Darejani Markozashvili
These are some of the views and reports relevant to our readers that caught our attention this week.
Recurring Storms: Food Insecurity, Political Instability, and Conflict
Center for Strategic and International Studies
Renewed and expanded international collaboration to anticipate and prepare for recurring storms of food insecurity is essential. Afghanistan, Nigeria, and Syria are examples that vividly underscore the explosiveness of situations in which people find themselves unable to get the food they want and need. The experiences of post-conflict countries highlight some critical issues that need to be prioritized in order to regain sustainable food security. Averting future storms will require the recognition that food security challenges will extend long beyond 2030, political leadership must be visibly committed to these issues, and actions to reduce fragmentation of effort will be critical.
World Radio Day
Dawn
RADIO remains the most dynamic and engaging mediums in the 21st century, offering new ways to interact and participate. This powerful communication tool and low-cost medium can reach the widest audience, including remote communities and vulnerable people such as the illiterate, the disabled, women, youth and the poor. Radio offers these communities a platform to intervene in public debate, irrespective of their educational level. It provides an opportunity to participate in policy and decision-making processes, and to protect and promote the diversity of cultural expression. The impact of radio is at different levels: it is an essential tool in times of disaster management as an effective medium to reach affected people when other means of communication are disrupted; it is a way of promoting gender equality by providing rural women access to knowledge and support; finally, it is inclusive, engaging youth in the media as catalysts of change.
Cognitive collaboration: Why humans and computers think better together
Deloitte University Press
Although artificial intelligence (AI) has experienced a number of “springs” and “winters” in its roughly 60-year history, it is safe to expect the current AI spring to be both lasting and fertile. Applications that seemed like science fiction a decade ago are becoming science fact at a pace that has surprised even many experts. The stage for the current AI revival was set in 2011 with the televised triumph of the IBM Watson computer system over former Jeopardy! game show champions Ken Jennings and Brad Rutter. This watershed moment has been followed rapid-fire by a sequence of striking breakthroughs, many involving the machine learning technique known as deep learning. Computer algorithms now beat humans at games of skill, master video games with no prior instruction, 3D-print original paintings in the style of Rembrandt, grade student papers, cook meals, vacuum floors, and drive cars. All of this has created considerable uncertainty about our future relationship with machines, the prospect of technological unemployment, and even the very fate of humanity.

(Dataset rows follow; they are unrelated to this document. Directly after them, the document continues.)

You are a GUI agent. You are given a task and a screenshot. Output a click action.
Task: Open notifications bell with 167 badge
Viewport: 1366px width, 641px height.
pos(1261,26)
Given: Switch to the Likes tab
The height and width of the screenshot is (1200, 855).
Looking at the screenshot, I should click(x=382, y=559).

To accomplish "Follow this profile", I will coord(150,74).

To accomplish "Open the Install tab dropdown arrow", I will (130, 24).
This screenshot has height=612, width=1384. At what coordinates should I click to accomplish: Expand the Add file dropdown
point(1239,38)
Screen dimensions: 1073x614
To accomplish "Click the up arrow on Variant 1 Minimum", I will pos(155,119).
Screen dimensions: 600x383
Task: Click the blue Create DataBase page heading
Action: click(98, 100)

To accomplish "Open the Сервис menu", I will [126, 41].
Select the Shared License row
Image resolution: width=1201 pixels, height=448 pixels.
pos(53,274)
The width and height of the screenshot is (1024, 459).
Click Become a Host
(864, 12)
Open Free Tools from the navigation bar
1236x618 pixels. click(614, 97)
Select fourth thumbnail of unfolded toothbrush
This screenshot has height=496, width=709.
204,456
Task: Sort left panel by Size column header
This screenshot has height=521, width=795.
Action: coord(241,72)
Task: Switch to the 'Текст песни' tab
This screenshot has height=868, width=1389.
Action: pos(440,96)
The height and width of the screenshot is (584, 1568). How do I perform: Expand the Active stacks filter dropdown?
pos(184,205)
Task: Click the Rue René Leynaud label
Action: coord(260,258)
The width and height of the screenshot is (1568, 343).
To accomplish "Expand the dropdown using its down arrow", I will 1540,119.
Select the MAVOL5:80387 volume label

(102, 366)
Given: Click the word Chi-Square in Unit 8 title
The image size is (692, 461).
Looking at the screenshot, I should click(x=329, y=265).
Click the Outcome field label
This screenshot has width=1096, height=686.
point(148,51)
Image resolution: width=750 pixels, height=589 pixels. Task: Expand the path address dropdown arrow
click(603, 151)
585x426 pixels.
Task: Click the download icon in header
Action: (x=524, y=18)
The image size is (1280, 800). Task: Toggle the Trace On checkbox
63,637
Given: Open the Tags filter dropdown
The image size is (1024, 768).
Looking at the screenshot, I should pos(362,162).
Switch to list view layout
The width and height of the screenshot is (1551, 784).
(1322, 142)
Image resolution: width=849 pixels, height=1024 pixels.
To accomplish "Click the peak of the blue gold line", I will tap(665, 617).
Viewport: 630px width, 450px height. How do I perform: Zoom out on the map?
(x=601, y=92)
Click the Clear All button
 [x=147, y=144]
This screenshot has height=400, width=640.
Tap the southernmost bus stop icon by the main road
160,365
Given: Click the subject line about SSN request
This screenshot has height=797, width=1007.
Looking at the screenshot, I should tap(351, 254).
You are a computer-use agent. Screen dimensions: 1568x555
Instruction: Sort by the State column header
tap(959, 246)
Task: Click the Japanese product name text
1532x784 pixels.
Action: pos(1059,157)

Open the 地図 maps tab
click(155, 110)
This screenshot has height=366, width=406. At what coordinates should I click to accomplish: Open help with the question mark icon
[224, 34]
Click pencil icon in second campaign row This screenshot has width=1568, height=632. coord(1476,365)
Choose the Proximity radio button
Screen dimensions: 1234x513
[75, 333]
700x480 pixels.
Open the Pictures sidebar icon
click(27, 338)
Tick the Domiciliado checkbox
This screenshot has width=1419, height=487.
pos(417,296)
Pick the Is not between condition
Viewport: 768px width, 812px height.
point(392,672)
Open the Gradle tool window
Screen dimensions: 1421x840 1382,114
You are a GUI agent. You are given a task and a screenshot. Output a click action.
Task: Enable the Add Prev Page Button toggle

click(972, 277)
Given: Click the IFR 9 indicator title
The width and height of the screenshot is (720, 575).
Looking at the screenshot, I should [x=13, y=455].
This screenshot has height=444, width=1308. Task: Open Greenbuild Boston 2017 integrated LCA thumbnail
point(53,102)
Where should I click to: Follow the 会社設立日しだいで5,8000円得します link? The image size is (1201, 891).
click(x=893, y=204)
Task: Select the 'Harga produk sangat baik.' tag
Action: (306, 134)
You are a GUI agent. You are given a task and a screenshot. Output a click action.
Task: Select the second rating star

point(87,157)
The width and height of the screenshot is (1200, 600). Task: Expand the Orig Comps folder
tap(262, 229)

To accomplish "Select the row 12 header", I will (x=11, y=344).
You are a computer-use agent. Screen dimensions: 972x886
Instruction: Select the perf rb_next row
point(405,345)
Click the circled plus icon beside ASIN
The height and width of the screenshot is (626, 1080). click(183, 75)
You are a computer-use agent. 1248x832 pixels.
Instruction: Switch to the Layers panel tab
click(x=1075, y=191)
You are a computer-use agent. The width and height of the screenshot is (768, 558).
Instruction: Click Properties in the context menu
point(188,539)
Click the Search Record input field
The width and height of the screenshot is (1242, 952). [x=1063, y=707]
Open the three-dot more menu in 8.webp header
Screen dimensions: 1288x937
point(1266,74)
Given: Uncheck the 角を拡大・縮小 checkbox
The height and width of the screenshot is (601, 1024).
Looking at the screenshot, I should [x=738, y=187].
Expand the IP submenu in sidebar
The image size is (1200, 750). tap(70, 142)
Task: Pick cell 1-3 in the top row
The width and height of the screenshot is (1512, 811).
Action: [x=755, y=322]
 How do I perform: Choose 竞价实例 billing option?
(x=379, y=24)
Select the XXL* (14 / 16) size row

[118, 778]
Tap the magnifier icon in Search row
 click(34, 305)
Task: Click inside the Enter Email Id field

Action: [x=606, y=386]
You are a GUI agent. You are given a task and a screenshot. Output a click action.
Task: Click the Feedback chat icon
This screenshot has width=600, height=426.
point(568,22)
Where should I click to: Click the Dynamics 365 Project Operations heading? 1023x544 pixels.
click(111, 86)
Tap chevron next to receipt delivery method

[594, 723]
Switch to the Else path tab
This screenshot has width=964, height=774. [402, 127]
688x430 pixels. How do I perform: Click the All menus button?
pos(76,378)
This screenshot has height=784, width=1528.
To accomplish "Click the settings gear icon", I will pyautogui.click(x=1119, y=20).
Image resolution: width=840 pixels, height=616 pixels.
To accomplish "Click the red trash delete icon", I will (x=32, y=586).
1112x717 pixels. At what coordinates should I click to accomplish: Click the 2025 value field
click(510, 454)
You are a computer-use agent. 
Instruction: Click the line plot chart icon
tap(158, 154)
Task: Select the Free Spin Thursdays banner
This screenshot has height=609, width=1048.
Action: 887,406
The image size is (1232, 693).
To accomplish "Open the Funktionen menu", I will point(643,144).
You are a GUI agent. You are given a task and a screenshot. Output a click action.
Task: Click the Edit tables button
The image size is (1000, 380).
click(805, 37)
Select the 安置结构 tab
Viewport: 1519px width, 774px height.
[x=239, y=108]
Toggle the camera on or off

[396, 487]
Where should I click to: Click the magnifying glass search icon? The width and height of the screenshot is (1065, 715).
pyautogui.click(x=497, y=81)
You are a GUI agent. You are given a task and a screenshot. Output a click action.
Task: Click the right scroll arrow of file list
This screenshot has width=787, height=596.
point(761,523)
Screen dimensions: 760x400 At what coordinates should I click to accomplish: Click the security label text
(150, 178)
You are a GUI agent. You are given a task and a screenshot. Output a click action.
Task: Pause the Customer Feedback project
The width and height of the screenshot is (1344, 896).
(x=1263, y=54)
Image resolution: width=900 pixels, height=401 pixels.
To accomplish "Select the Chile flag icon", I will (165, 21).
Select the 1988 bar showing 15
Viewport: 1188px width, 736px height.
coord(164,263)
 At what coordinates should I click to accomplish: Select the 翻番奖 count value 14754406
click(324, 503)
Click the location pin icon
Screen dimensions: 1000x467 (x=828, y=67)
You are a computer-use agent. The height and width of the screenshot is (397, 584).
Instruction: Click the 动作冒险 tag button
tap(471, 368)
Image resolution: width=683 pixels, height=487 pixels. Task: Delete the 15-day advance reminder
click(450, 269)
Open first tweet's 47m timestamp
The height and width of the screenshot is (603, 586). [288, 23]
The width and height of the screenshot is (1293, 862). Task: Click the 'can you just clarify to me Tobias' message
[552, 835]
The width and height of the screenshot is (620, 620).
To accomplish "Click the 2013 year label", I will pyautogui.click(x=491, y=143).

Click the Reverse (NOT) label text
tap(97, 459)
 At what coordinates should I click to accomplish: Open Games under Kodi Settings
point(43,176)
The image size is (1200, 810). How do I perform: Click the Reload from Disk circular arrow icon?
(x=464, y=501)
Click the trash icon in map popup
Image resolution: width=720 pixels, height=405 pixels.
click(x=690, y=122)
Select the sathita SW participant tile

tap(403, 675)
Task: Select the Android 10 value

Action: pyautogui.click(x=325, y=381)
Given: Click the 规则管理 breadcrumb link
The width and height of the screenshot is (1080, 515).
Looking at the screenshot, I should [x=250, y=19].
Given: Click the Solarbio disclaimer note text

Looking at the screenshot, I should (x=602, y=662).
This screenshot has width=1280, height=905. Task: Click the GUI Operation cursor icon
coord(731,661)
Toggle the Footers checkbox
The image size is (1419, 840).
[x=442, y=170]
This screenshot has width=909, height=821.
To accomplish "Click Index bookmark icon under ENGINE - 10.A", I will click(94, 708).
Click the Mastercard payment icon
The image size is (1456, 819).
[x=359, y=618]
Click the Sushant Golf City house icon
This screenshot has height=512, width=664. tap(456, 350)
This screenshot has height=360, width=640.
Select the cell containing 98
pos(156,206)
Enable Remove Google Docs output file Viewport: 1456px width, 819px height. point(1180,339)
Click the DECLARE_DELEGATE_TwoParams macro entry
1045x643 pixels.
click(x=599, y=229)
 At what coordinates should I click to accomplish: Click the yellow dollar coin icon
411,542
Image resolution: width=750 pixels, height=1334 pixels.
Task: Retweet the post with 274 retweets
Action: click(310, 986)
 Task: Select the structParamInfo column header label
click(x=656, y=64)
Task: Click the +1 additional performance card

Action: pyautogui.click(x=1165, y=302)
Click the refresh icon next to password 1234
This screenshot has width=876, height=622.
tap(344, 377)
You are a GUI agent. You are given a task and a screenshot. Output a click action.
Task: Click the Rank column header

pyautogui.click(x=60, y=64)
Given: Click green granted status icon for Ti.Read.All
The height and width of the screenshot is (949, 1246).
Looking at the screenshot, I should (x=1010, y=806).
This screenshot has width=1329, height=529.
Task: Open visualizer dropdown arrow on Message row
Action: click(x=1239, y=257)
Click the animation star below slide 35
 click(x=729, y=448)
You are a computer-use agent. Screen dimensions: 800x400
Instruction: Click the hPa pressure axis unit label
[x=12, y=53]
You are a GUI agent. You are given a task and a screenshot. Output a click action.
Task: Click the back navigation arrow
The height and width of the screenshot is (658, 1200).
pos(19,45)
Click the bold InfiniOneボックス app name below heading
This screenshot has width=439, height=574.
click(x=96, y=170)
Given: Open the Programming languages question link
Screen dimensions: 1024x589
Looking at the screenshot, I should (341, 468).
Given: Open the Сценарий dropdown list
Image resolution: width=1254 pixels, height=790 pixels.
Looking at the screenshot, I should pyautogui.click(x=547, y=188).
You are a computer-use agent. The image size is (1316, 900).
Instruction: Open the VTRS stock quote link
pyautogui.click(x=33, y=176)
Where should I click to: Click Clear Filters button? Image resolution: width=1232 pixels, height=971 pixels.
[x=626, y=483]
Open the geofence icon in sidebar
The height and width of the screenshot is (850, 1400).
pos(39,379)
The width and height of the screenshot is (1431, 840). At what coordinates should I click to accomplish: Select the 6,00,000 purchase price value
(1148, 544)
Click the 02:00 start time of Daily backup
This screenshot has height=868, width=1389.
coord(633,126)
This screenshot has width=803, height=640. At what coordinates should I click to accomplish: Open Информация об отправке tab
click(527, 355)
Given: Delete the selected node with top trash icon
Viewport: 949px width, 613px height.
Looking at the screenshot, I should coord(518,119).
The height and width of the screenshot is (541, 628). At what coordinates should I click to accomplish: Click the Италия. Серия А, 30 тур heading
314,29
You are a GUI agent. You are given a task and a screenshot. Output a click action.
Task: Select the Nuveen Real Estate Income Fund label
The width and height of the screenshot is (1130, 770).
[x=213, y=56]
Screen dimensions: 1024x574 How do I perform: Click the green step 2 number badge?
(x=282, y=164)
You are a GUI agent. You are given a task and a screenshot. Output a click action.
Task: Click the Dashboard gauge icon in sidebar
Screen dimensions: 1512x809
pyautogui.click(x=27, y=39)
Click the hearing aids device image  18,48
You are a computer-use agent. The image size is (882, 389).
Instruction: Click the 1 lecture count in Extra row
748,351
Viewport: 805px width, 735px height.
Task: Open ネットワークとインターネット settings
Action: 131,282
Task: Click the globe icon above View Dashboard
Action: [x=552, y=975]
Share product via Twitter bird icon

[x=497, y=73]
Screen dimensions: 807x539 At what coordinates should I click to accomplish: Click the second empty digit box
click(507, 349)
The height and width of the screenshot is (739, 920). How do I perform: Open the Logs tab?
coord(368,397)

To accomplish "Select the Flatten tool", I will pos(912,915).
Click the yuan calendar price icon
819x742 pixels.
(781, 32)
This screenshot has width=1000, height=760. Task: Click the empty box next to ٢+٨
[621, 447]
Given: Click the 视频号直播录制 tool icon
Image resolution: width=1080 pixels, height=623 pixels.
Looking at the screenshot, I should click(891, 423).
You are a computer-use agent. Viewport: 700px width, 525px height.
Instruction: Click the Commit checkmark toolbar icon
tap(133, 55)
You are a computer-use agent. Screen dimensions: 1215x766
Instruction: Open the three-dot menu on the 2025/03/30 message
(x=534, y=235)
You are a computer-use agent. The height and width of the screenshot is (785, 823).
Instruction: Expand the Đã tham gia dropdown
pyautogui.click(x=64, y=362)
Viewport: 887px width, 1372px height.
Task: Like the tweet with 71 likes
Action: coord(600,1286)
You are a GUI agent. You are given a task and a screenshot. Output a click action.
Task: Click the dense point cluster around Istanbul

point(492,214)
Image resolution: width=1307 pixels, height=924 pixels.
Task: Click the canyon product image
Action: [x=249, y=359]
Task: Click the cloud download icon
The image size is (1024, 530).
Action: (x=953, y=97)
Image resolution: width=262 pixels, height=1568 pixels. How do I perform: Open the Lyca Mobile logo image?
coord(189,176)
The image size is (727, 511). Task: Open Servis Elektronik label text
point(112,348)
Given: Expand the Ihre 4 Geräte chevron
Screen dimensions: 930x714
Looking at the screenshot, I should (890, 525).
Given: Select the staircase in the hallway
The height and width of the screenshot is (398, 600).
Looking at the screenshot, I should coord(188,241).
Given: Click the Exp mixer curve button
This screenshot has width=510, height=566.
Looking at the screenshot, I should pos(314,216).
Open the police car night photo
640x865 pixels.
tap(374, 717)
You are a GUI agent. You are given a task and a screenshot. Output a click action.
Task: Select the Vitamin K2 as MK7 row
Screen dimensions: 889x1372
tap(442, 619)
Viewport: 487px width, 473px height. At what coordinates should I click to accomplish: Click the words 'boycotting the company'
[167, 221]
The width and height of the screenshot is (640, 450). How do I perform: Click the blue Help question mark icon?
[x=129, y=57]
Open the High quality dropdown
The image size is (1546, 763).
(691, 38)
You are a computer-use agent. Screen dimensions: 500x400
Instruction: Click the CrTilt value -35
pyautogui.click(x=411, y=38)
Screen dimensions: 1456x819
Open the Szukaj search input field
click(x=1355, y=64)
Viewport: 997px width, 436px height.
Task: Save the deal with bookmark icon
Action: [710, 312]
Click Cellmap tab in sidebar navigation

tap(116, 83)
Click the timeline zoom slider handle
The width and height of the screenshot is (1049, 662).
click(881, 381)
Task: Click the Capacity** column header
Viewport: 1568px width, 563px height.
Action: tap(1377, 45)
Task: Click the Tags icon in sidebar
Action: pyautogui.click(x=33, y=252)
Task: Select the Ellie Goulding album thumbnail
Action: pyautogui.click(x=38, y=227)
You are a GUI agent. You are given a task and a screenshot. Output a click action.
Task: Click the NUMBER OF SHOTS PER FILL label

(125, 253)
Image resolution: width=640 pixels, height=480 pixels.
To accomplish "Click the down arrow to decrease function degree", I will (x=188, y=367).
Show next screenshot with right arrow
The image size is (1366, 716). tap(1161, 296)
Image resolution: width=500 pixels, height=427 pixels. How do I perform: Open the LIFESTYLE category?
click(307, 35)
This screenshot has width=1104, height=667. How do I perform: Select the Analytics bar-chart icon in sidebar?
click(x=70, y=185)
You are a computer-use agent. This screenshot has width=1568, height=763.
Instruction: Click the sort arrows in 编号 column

Preventing Violent Extremism through Inclusive Development and the Promotion of Tolerance and Respect for Diversity
UNDP
Based on the Secretary-General’s Plan of Action to prevent violent extremism and Sustainable Development Goal 16, UNDP has developed a global framework called 'Preventing Violent Extremism through Inclusive Development and the Promotion of Tolerance and Respect for Diversity'. This framework highlights that prevention of violent extremism needs to look beyond strict security concerns to development-related causes of, and solutions to, the phenomenon. UNDP’s approach to PVE reflects the fact that the world today faces two interlinked trends: the rise of violent extremism, and the need to govern increasingly diverse and multi-cultural societies. At the heart of UNDP’s approach is a belief that better governance of diversity will lead to societies better protected against violent extremism.
Use of mobile phones by the rural poor: gender perspectives from selected Asian countries
Food and Agriculture Organization
"A qualitative study was conducted in Indonesia and Sri Lanka to understand the varied perceptions on the use and ownership of mobile phones ... The study was conducted amongst four groups of people (urban men, urban women, rural men, and rural women) in each of two countries. The study found that: Gender does have some effect on how the phone is used. Women use it more for coordination. Men on the other hand seem to use it more for livelihood activities and for making and maintaining social connections. Men in general have greater decision-making power in a phone purchase even for their spouses. The most significant difference in the utility derived from mobile phones between urban and rural dwellers is the fact that, for the latter, the ability of the phone to help connect to needed infrastructure and services was more important. This was less of a concern for urbanites since essential infrastructure and services were generally close by, unlike for those rural dwellers."
Small Voices, Big Dreams 2016
Child Fund Alliance
When ChildFund Alliance set out to survey children around the world about their views on school and education, we expected them to tell us that going to school is important. We were thrilled when a definitive 98% of the 6,000-plus 10- to 12-year-olds we talked to said that education is, indeed, important to them. We learned that what children love most about schools includes new things and working with their teachers. Almost half said that getting an education will help them get a good job when they grow up. Many see it as allowing them to make a difference in their country or to make them a better person. On a less positive note, only 60% of the children surveyed around the world said their school is always safe. On average, 3% of children said their school is never safe; in one country, a shocking 20% said their school is never safe. This statistic is worrying, as safety is a prerequisite for learning.